Information given
>>>>>

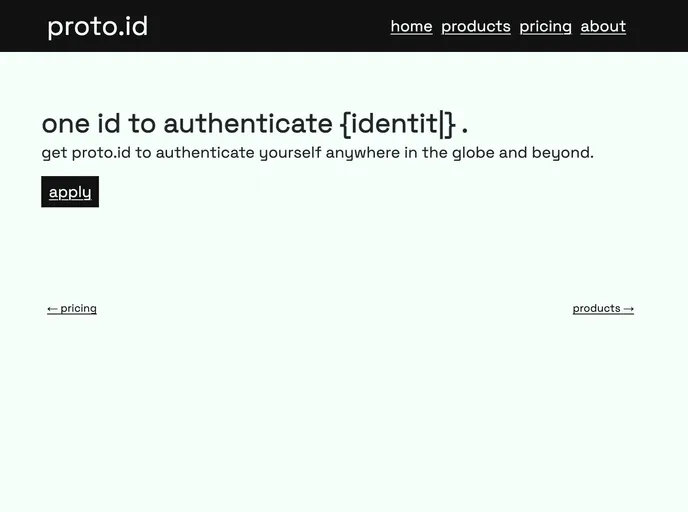Screen dimensions: 688x512
Task: Click the animated word "identit" in the heading
Action: coord(394,123)
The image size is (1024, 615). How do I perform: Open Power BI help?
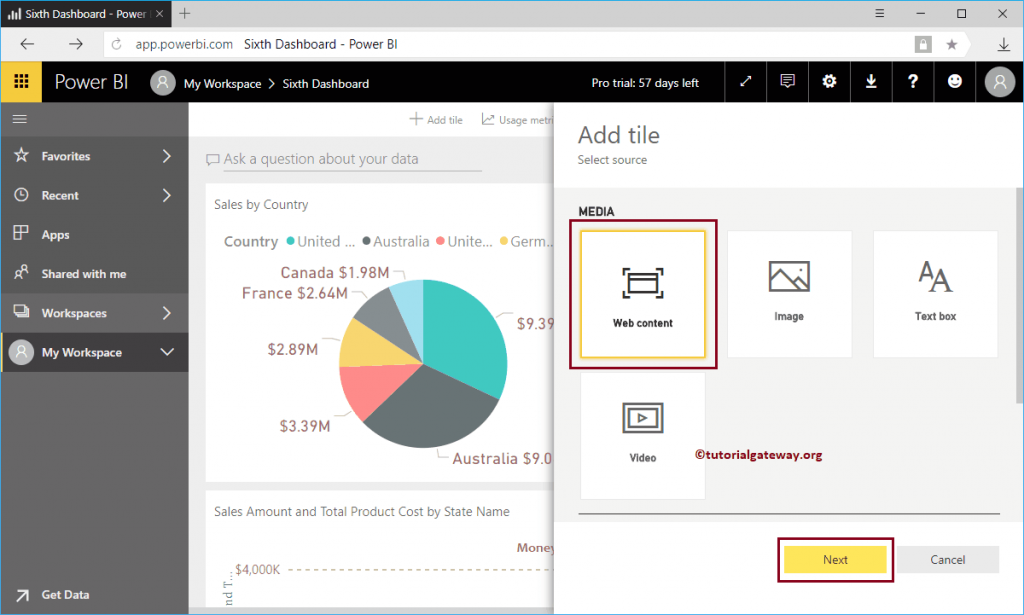(x=913, y=81)
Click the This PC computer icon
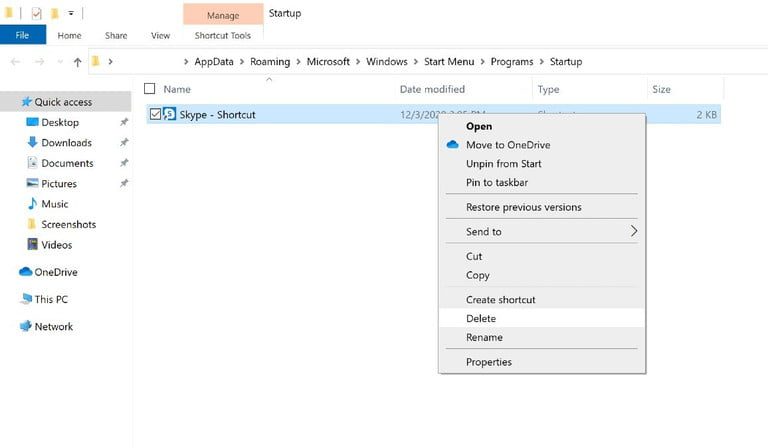This screenshot has width=768, height=448. click(x=26, y=299)
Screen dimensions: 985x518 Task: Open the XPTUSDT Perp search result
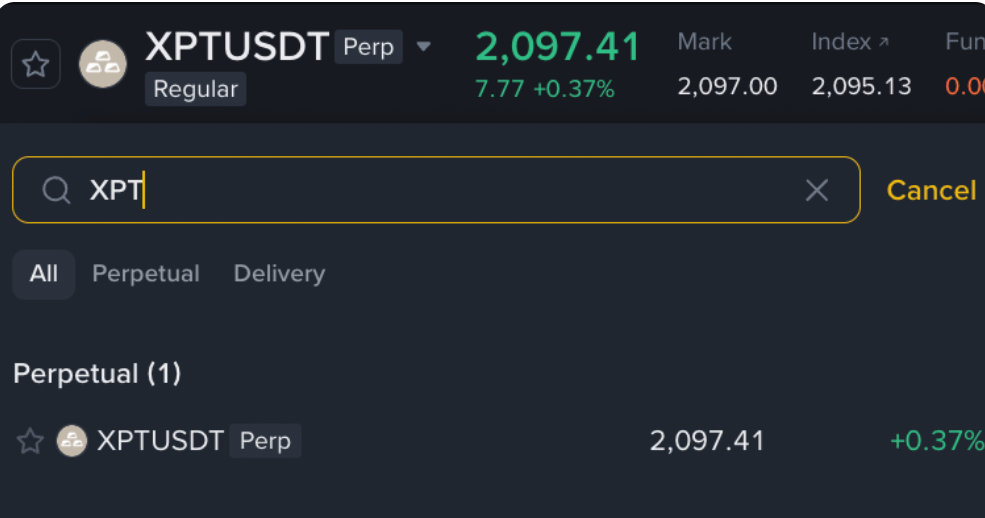pos(160,441)
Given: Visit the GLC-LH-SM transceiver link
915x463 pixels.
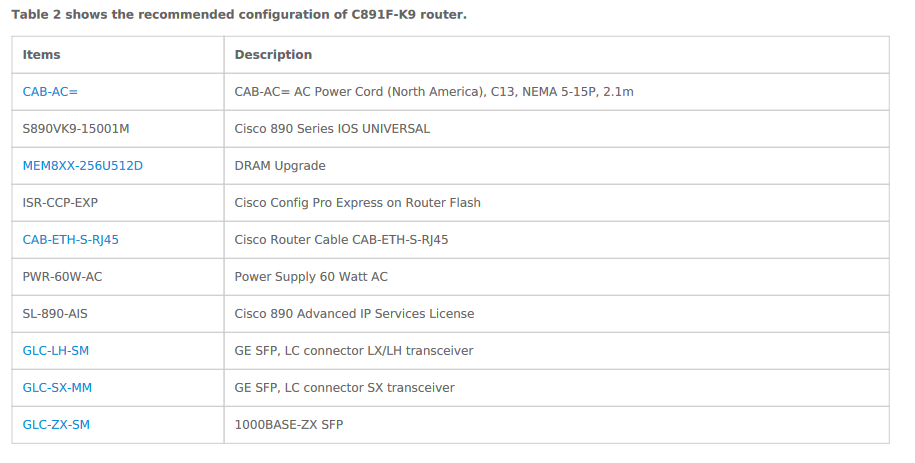Looking at the screenshot, I should [56, 351].
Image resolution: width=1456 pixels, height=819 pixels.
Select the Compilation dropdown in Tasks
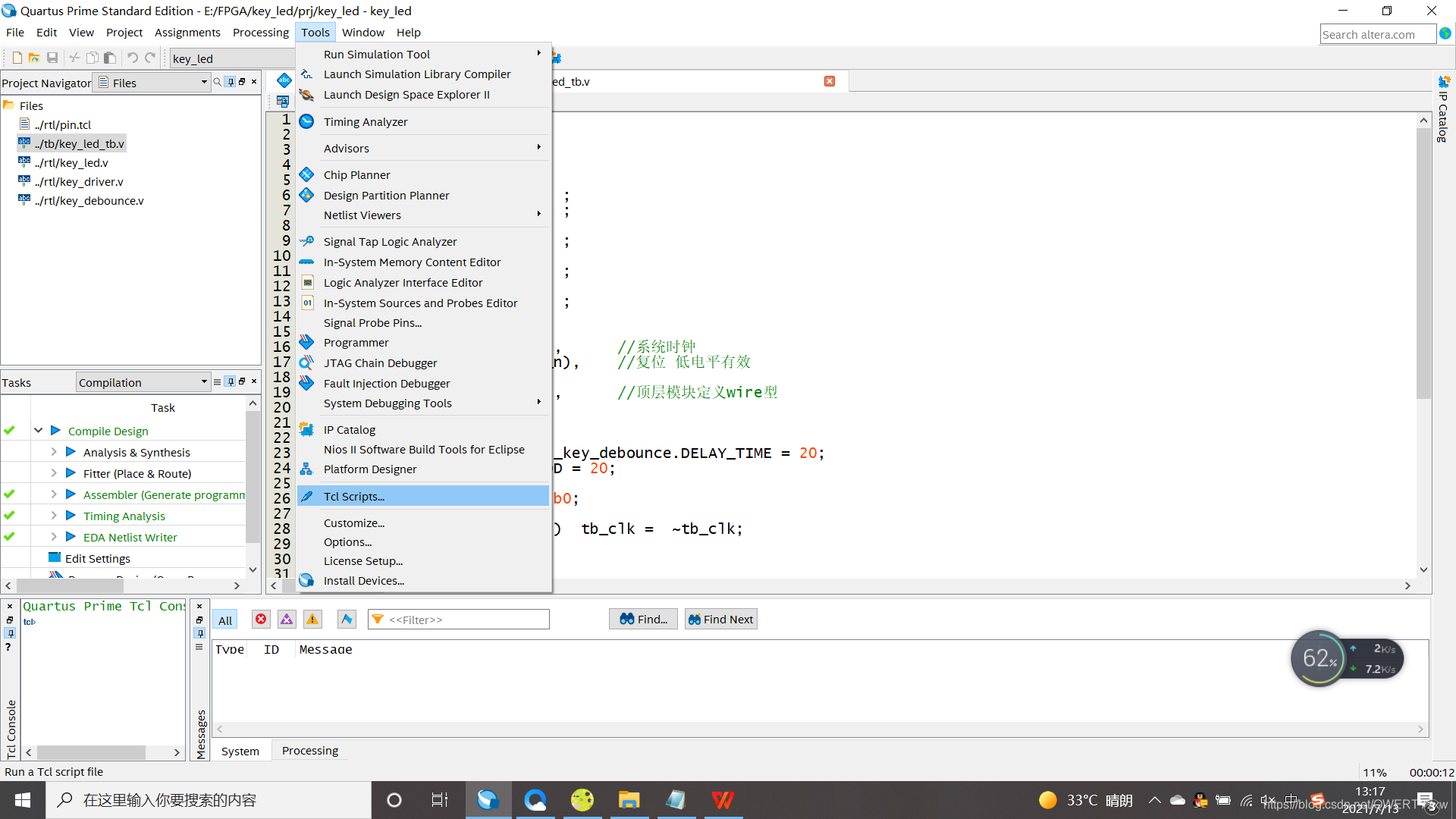tap(143, 381)
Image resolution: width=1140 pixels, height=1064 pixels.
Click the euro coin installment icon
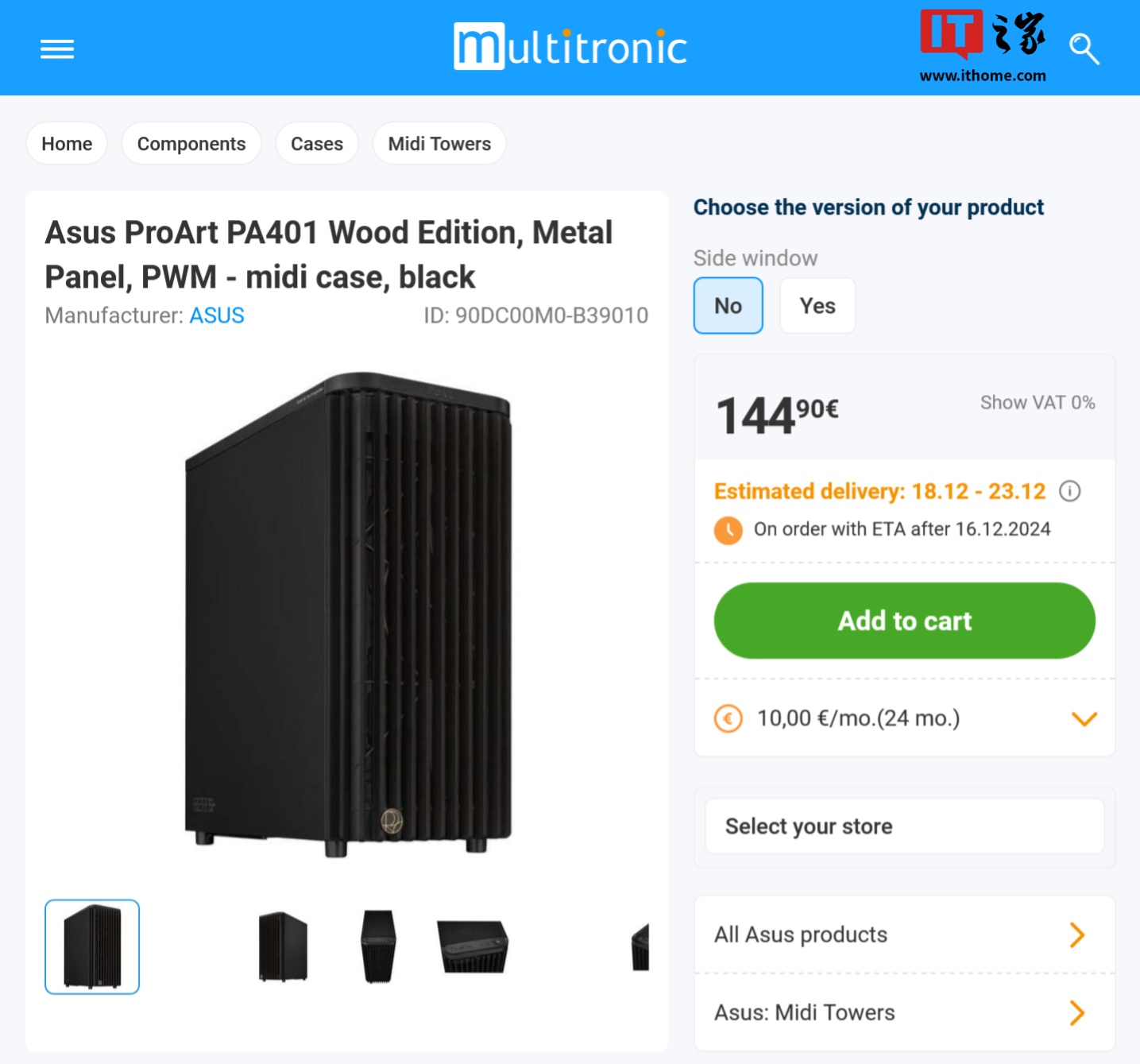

<<<<<

Scan the data above and report each line in which "resolution" is present.

Exercise solution
Image resolution: width=1456 pixels, height=819 pixels.
Image resolution: width=1140 pixels, height=1064 pixels.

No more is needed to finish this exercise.